McDonnell Douglas was a private company when they demonstrated the VTOL DC-X launcher in the 1990s. They just had DoD money to help.

DC-X didn't make it to orbit before the money ran out, sadly. The DC-Y was planned for that.


I find the first stage recovery very impressive too, but did they manage to reduce the launch cost since they started reusing the rockets?


Yes, significantly. I don't have numbers on hand right now, but I believe it has been a large success in that department.


I'm pretty sure they save money but I've never seen numbers confirming that information either.


I for one already believed in their vision back in 2012 [1]

1: https://forums.penny-arcade.com/discussion/comment/22652180#...


I have this thought a lot. Elon Musk is in charge of a rocket ship company. "Rocket Ship Company". And now he has competition! Soon we'll be able to go to the moon or mars and it'll all seem completely normal.


Falcon Heavy is just a toe in the door of super heavy launch. BFR will have 31 engines at liftoff compared to Falcon Heavy's 27. BFR will be about twice the thrust of Falcon Heavy, and most importantly BFR is not just a launch vehicle (which gives SpaceX a big edge in deploying megaconstellations of low-latency internet satellites), but the upper stage part will be a spacecraft capable of reentering the Earth's atmosphere with a payload and crew like Shuttle but also capable of being refueled and landing on (and taking off from) distant worlds. Falcon Heavy really helps provide this necessary interim step, and will help build a manifest of large payloads that BFR will be able to take over.

SpaceX is increasingly serious about BFR, their next-gen rocket which is like an enormous, fully reusable hybrid of Shuttle and Falcon 9 using soot-free and higher performing methane (which can also be made on Mars in a fairly straightforward process) instead of kerosene.

Musk mentioned BFR multiple times in the pre-launch press conference yesterday: https://soundcloud.com/geekwire/elon-musk-discusses-the-laun...

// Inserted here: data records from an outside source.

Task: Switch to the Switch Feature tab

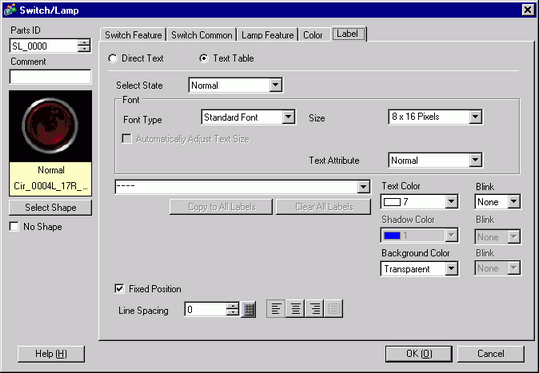Action: [133, 35]
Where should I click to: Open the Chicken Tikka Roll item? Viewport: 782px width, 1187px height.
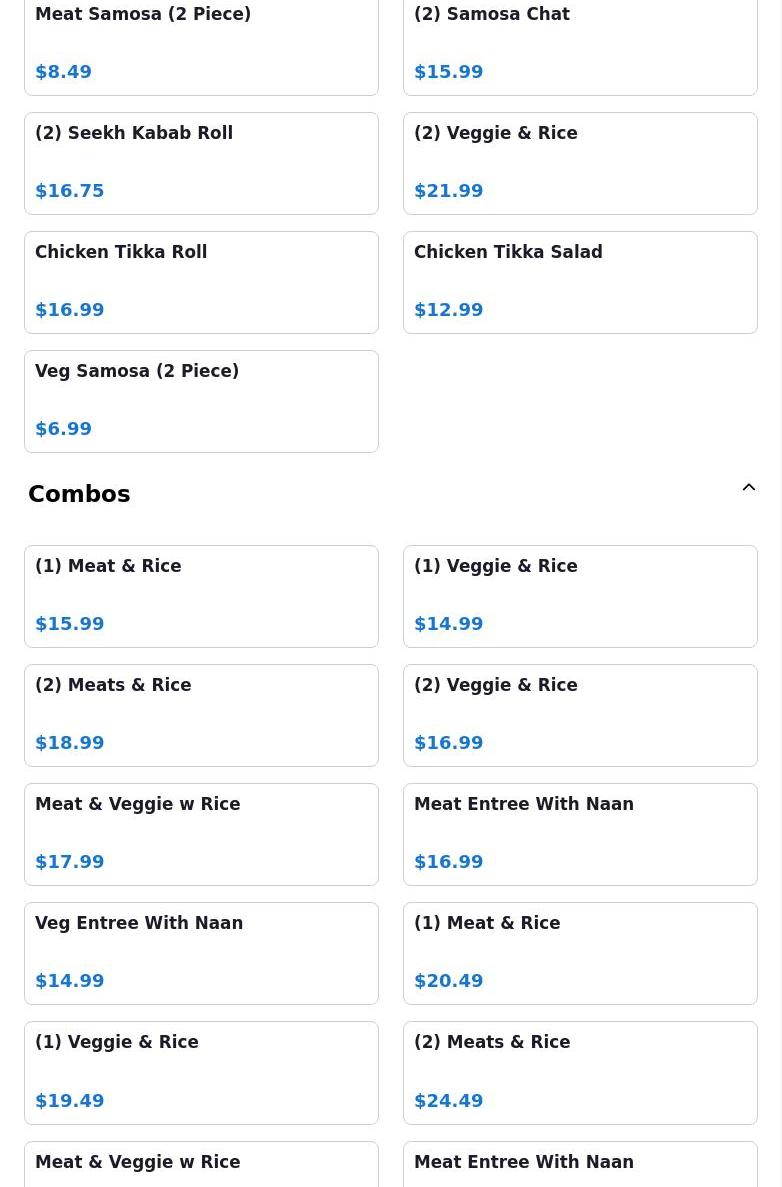(x=201, y=282)
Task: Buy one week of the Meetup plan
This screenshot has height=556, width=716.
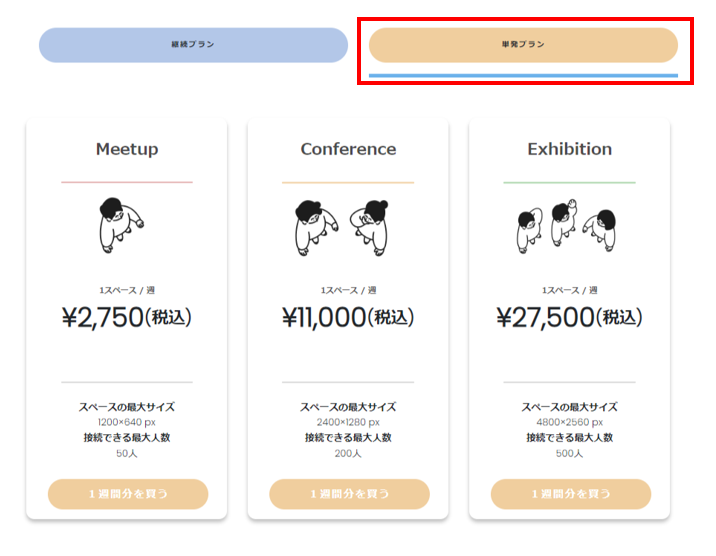Action: tap(128, 494)
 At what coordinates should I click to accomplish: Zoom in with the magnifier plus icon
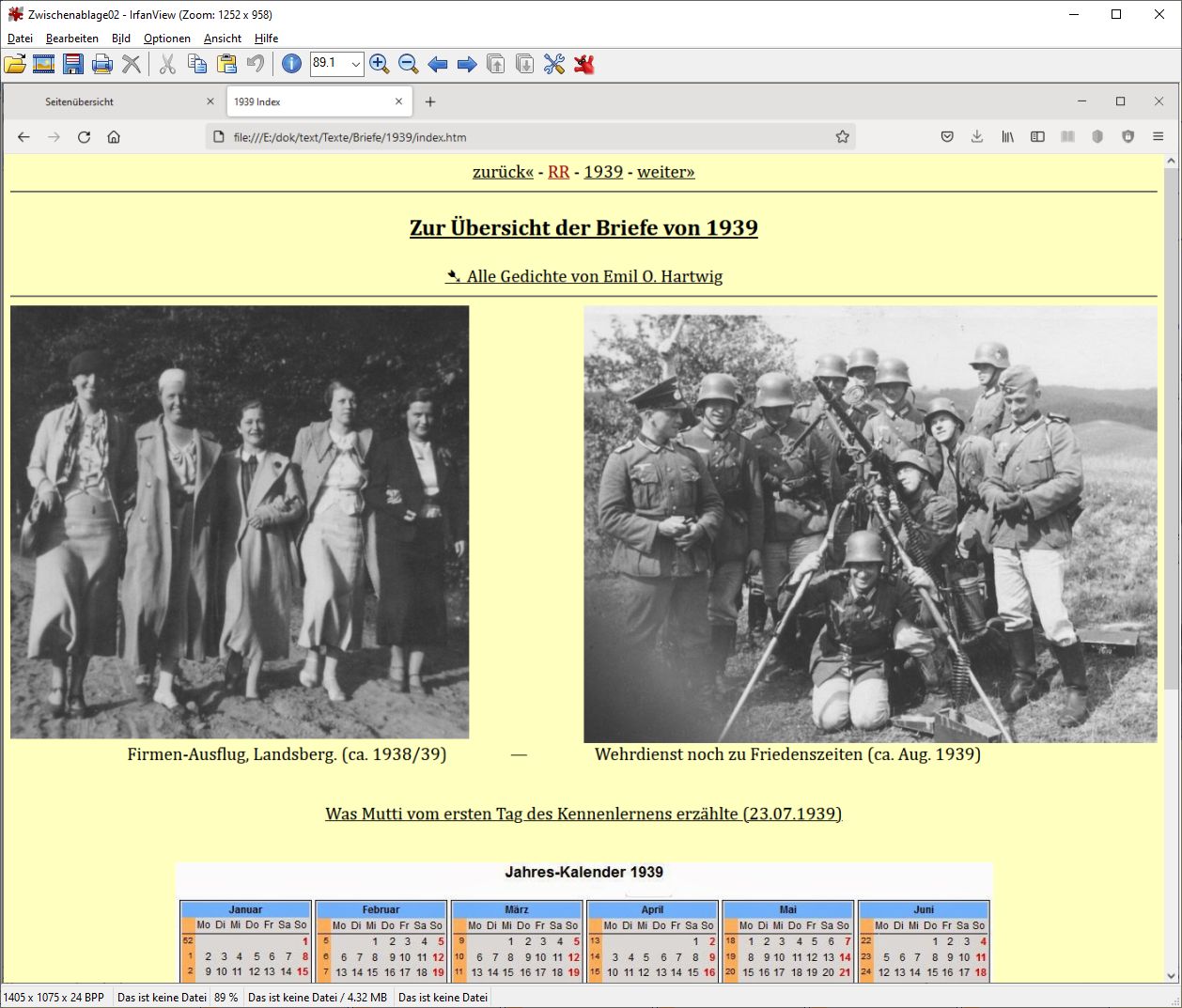tap(379, 64)
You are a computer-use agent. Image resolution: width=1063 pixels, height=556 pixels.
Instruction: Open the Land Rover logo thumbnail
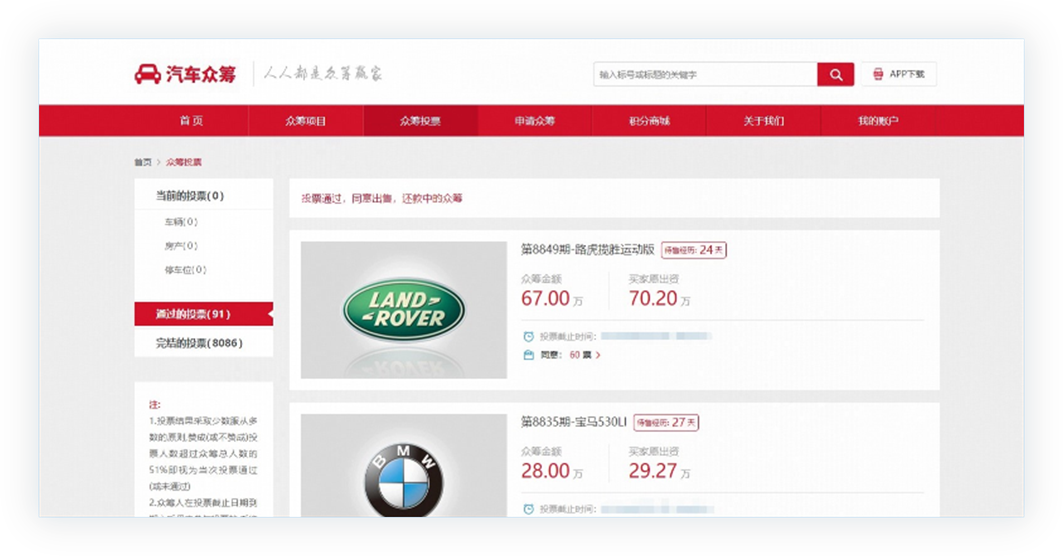pyautogui.click(x=403, y=310)
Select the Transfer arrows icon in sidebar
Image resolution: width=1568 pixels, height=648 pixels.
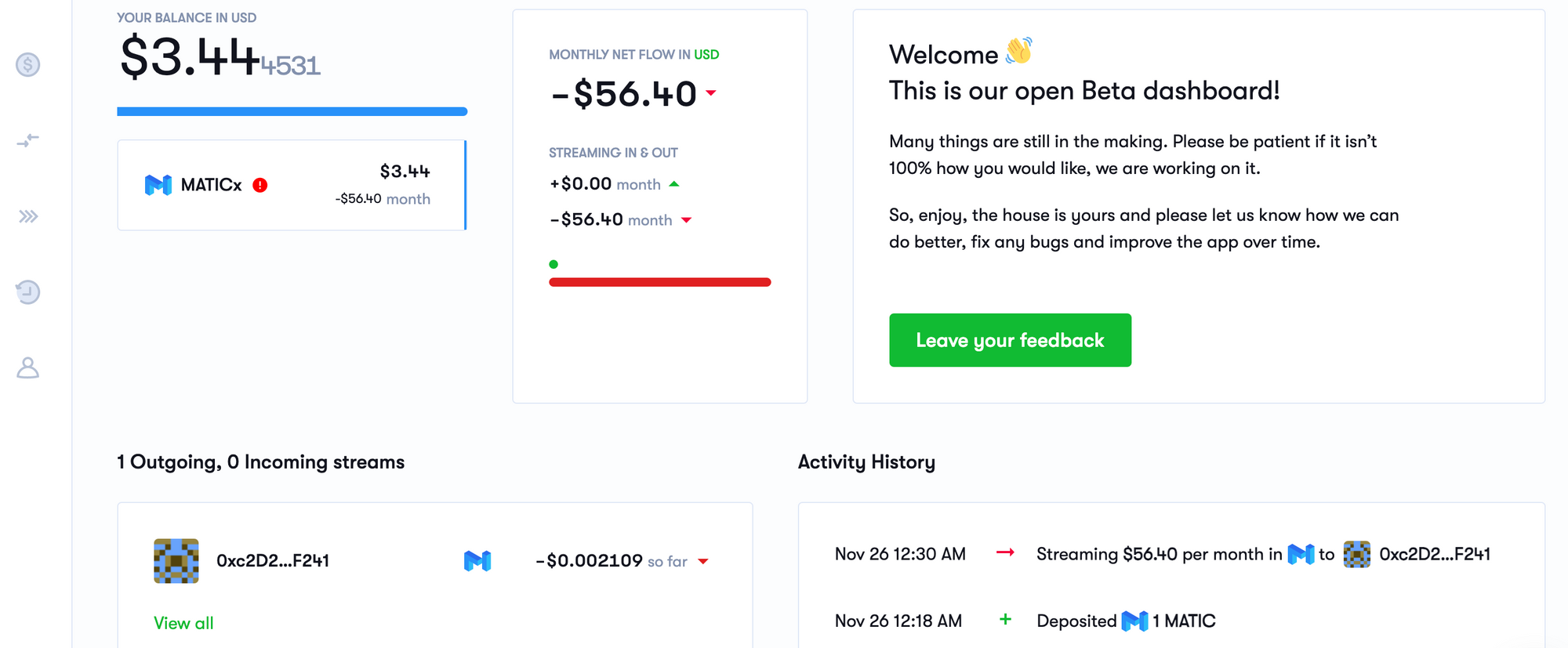tap(28, 141)
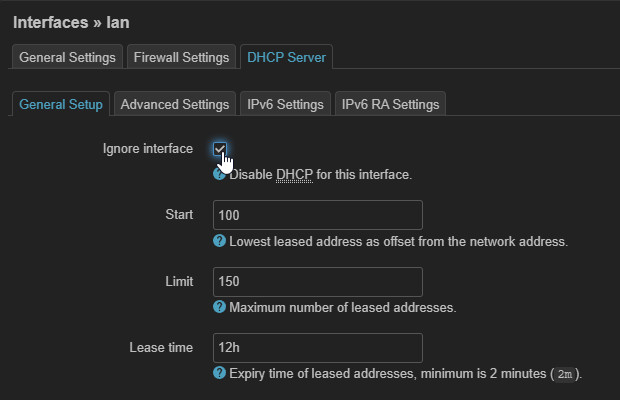Click the 2m code example badge
Image resolution: width=620 pixels, height=400 pixels.
(x=565, y=374)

They're cancelling lunar Dragon+FH to focus on BFR which is making more progress than they expected. They plan to start flight testing the upper stage/spaceship portion of it by next year according to Elon in the prelaunch press conference.

Falcon Heavy was originally supposed to fly about as often as Falcon 9, but they upgraded Falcon 9 so much that now they barely need Falcon Heavy, as amazing as Falcon Heavy is.

Super excited about all this.


yeah i think BFR and the upgraded Falcon 9 pretty much obsoletes Falcon Heavy almost immediately. The Heavy just took so long to put together, it was suppose to fly 4 or 5 years ago right? I've heard it reported that the Falcon Heavy engineering was much harder than anticipated. Does anyone know what some of the major obstacles were? The concept seems straightforward but where did they start getting into trouble?


I remember reading a quote from Elon where he says that at some point, they realised it's less "strapping three cores together" than "flying three cores in very close formation"

The stresses involved are truly enormous, and the whole thing must be very well balanced to avoid putting even more stresses on the frame.

Something as stupid as fueling the rocket needs to be done with care, as they're dealing with super-chilled liquid oxygen: The cold temperatures make the rocket contract a little bit, you have to make sure all three boosters contract exactly the same otherwise you can break the attachment points.


After countless hours of experimenting with additional struts in KSP to keep my rockets from going through RUD I have a weird feeling as if I understand this on some level. Rationally, I don't think that I have any real understanding of rocket science from KSP - but that weird feeling just won't go away.


My understanding is that the center core was nearly a complete redesign because of the greatly increased load from the side boosters.


The structure in the core is beefed up a lot, but I wouldn't call it nearly a complete redesign as the other functions remain basically the same. Nearly complete structural redesign, I agree.


One of the things that slowed it down a lot was the continual development of the Falcon 9.

With the Block 3/4/5 series of the Falcon 9 (5 is the final design and mostly focused on reusability upgrades, 4 is interim) they have a relatively stable base rocket to develop the Heavy variant against.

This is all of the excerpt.